**Tasks to perform**
1/ Please reproduce the children's carnival article word for word, everything from "MINOLTA DIGITAL CAMERAThe" down to "2014 carnival season.".
2/ Pick up the children's carnival article from its final sentence and keep writing it.

Children carnival held amidst controversy

MINOLTA DIGITAL CAMERAThe nation’s steel bands used last Saturday’s Children Carnival Frolic (CCF) at the Tanteen’s Netball Complex to protest their abhorrence at the conditions put in place by the Spicemas Corporation for the holding of the 2014 carnival season.

The steelbands on parade were accompanied by three massive red flags during their performances to express their concerns with the Archie Bain-led corporation that is charged with the responsibility to plan and execute the annual event.

Speaking to THE NEW TODAY newspaper on Saturday, spokesman for the Grenada Steelbands Association (GSA), David “Peck” Edwards said that the various steelbands in the country only decided to send their Junior panmen to the show because of their love for the culture and artform.

However, Edwards said that the association is very concerned about the conditions that existed for the showcasing of the artform this year especially when thousands of visitors usually come into the country to witness and partake in the event.

“We are concerned about the conditions which we were given to showcase Spicemas 2014 particularly with respect to the Children’s Carnival”, he said.

According to Edwards the conditions were definitely not conducive for any aspect of the carnival – steelpan, mas and calypso – and pointed to the small venue selected and the lack of a stage for the children to parade before the patrons who came out in their hundreds to witness the event.

He was very critical of the fact that the children were forced to parade their costumes on the hard and open concrete surface of the netball court due to the fact that a stage was not erected by Spicemas Corporation.

He said it was also unfortunate that the organisers of CCF made the children stay in the hot sun for a long extended period to showcase their skills on the day set aside for them each year for carnival.

In addition, he said the spectators were “standing behind rails” on entering the complex and could not  “adequately see these minute kids” playing their mas on the hot concrete surface.

“We think that despite the challenges (lack of funds), we can still do a much better job. We do understand our limitations (as a country) but if we plan right, we can do thing better”, he remarked.

“We think that the (carnival) product is being compromised greatly when we have all these dissatisfaction” he said.
Edwards stressed that the concerns as expressed to THE NEW TODAY is nothing g new since they have already been raised with the corporation and the Minister of Culture, Senator Brenda Hood.

He spoke of the Steelband Association wanting to take the matter as far as possible including a meeting with Prime Minister and Minister of Finance, Dr. Keith Mitchell but was told that they first had to raise their concerns with Minister Hood.

**Target pointing listing**
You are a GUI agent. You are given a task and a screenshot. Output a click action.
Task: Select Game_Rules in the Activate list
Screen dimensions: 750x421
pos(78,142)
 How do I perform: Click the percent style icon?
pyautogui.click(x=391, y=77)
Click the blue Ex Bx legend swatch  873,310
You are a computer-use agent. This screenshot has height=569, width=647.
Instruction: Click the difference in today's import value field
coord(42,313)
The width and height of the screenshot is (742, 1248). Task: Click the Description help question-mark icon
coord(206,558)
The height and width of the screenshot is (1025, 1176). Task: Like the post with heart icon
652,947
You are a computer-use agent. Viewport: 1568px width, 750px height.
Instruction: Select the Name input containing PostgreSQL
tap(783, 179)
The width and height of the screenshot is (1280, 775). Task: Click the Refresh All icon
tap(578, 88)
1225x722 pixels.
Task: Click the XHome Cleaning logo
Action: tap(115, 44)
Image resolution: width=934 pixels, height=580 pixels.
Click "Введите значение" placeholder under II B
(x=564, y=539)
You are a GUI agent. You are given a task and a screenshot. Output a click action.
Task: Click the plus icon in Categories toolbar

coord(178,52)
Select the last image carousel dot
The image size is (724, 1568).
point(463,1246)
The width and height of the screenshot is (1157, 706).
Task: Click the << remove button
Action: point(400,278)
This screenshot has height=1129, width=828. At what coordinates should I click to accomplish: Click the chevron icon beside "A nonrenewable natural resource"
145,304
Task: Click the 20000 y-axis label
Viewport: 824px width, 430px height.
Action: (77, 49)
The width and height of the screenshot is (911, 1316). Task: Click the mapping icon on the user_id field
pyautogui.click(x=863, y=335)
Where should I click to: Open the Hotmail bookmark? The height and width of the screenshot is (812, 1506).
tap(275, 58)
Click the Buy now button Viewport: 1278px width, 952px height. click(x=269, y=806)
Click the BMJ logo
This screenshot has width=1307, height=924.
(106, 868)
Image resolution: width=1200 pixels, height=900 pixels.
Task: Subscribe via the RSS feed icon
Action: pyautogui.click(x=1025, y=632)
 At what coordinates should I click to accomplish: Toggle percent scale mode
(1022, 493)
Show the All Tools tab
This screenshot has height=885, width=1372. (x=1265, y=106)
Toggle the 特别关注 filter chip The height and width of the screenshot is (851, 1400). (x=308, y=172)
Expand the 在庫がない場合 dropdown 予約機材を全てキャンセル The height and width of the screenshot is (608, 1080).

**Written answers**
1/
MINOLTA DIGITAL CAMERAThe nation’s steel bands used last Saturday’s Children Carnival Frolic (CCF) at the Tanteen’s Netball Complex to protest their abhorrence at the conditions put in place by the Spicemas Corporation for the holding of the 2014 carnival season.

2/
He said that a meeting was held “a couple days ago with the Minister” and it appears that Sen. Hood understands the concerns raised and although seemed supportive of some of the ideas advanced by the association to enhance the carnival product, the lack of financial resources was identified by her as a major hindrance for the staging of this year’s carnival.

During the CCF, Filanda Jeffrey, son of seven times calypso monarch, Finley “Scholar” Jeffrey successfully defended the Ribena Junior Calypso Monarch title he won last year, singing from position No.5 with a well composed song, “Drop”

The young Mc Donald College secondary school student looked very composed and confident as he sang to the crowd in which his father Scholar was a part of the audience on the ground.

Nathan Johnson, a student of Presentation Brother’s College, St. George’s finished as the first runner-up with his song, “Academic Abuse”.

The youngster finishing third was Jade Reubin, a student of the St. David’s Catholic Secondary School who sang “We have to Try”.

In the steelband category, Republic Bank Angel Harps successfully defended the title that the band from the Tanteen/Carenage copped last year.

The band from the Tanteen/Carenage got the nod of the judges with the tune “Sound of Pan” by Killer B.

The young Angel Harpers brought into the Tanteen Complex the largest contingent of 170 pieces of instrument and 80 steel band players, mostly female players.

The second spot was taken by Coyaba New Dimensions of Melville Street in the heart of the city.

Playing Ajamu’s “White flag”, New Dimensions brought along 60 pannists and  120 pieces of equipment as it forced Lime Commancheros of St. Paul’s into the third spot with another Ajamu’s composition, “African Lady”.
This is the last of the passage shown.